A typical QA system is empirically only as good as the performance of its indexing module. The performance of indexing serves as an upper bound to the overall output of the QA system, since it can process only as much data as is being presented/served to it from the indices. The precision and recall of the system may be good, but if all or most of the top relevant documents are not indexed in the system, the system performance suffers and hence does the end user. In the present scenario, information retrieval systems are carefully tailored and optimised to deliver highly accurate results for specific tasks. Over the years, efforts of developing such task specific systems have been diversified based on a variety of factors discussed in the following. Based on the type of the data and the application setting, a wide range of indexing techniques are deployed. They can broadly be categorized into three categories based on the format and type of data indexed, namely: structured (e.g., RDF, SQL), semi-structured (e.g., HTML, XML, JSON, or CSV) and/or unstructured data (e.g., text dumps). They are further distinguished by the type of technique they use for indexing and/or also by the type of queries that a particular technique can address. The different techniques inherently make use of a wide spectrum of underlying fundamental data structures in order to achieve the desirable result. Most of the systems dealing with unstructured or semistructured data make use of inverted indices and lists for indexing. For structured systems, a variety of data structures such as AVL trees, B-Trees, sparse indices, or IR trees, have been developed in the past decades. Many data management systems combine two or more data structures to maintain different indices for different data attributes. ESR2 plans to benchmark the performance of different cross domain tools in a wide variety of data management solutions like Openlink Virtuoso, RDF-3X, Neo4j, Sparksee, Apache TinkerPop, etc. In the reporting period, ESR2 has successfully surveyed the existing data management solutions for indexing heterogeneous data. He has also been working developing the LITMUS benchmarking framework for automating the process of benchmarking data management solutions, i.e., reproducing existing benchmarks, identifying the independent factors, and analyzing the experimental results via machine readable reports.
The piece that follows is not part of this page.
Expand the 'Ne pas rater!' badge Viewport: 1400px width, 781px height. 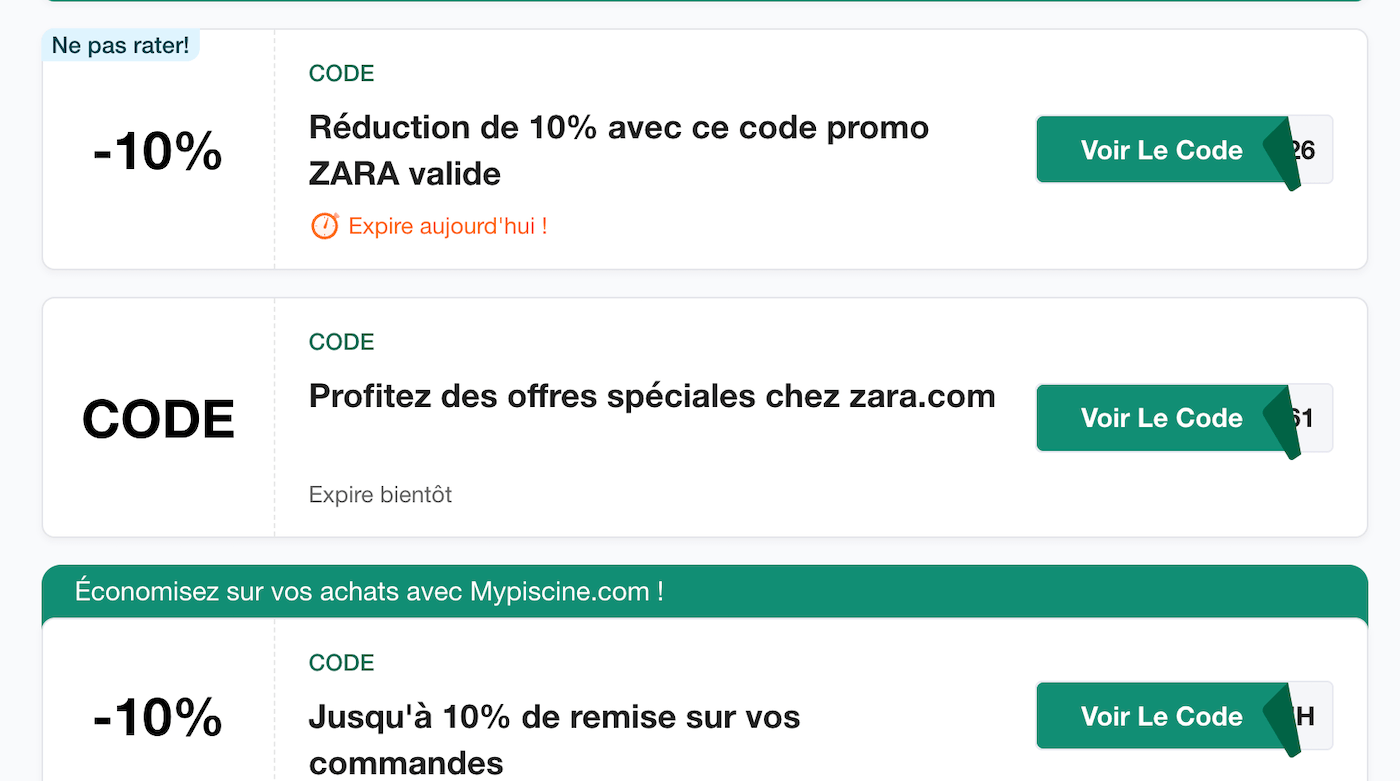pos(120,44)
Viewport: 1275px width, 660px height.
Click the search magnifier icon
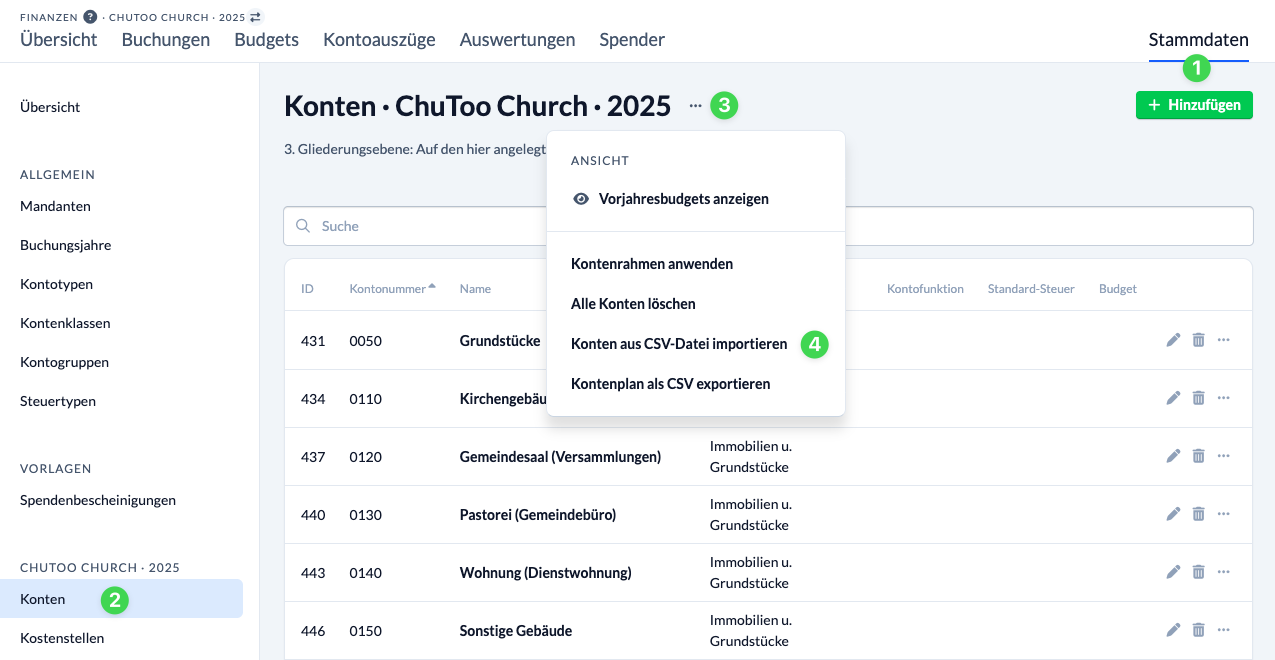tap(303, 226)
In addition, ESR2 in collaboration with ESR1 has surveyed existing data quality assessment dimensions which are most relevant to QA settings. In the reporting period, he has published three papers at international conferences and workshops. ESR2 has participated at the 1st and 2nd WDAqua Learning Week as well as the 1st and 2nd R&D Week where he received technical and non-technical training. He has participated at international conferences such as ESWC 2016 and has won together with ESR4 the best paper award at the PROFILES 2016 workshop.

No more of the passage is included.